[Required work]:
a) In the mailing list excerpt, which Python version does Eric Schirra call dead?
b) What dates and times appear in the attribution lines of the mailing list excerpt? Give each one as it is written there.

[Source excerpt]:
>>>>
On 7/8/22 07:37, Eric Schirra wrote:
Am Mittwoch, 6. Juli 2022, 17:58:58 CEST schrieb Stefan Seyfried:
Hi Eric,
On 06.07.22 13:25, Eric Schirra wrote:
I also don't know why it's so much easier than creating an RPM package. I build quite a few packages for Leap and Tumbleweed. I don't have any problems with that and I don't think it will get any better.
Just for the record: if I remember correctly, you recently told a story of a package you did update in its develproject (calibre? not sure) which then no longer built for Leap.
And what does that have to do with this? Why this was not built was a spelling mistake, if you will. If you mean that the latest version of calibre can no longer be built for Leap, then it is, as I already wrote in other mails, due to the ancient and partly dead program versions. Especially calibre among other things a lot of missing python packages. Python 3.6 is dead!
<<<<
[Provided data]:
>>>>
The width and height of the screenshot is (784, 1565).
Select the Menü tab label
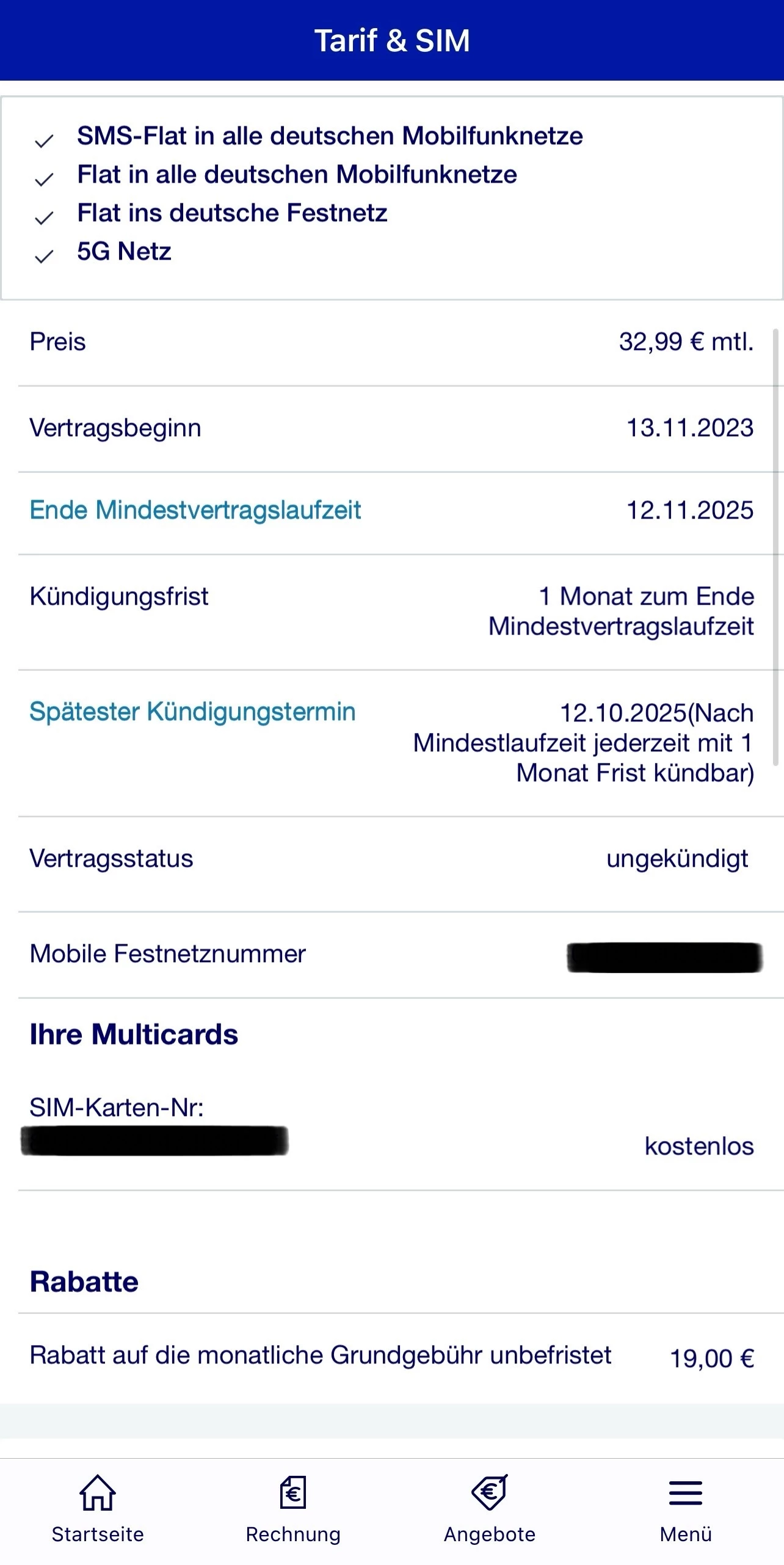pyautogui.click(x=686, y=1534)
<<<<
[Task-by-task results]:
a) Python 3.6

b)
- 7/8/22 07:37
- Mittwoch, 6. Juli 2022, 17:58:58 CEST
- 06.07.22 13:25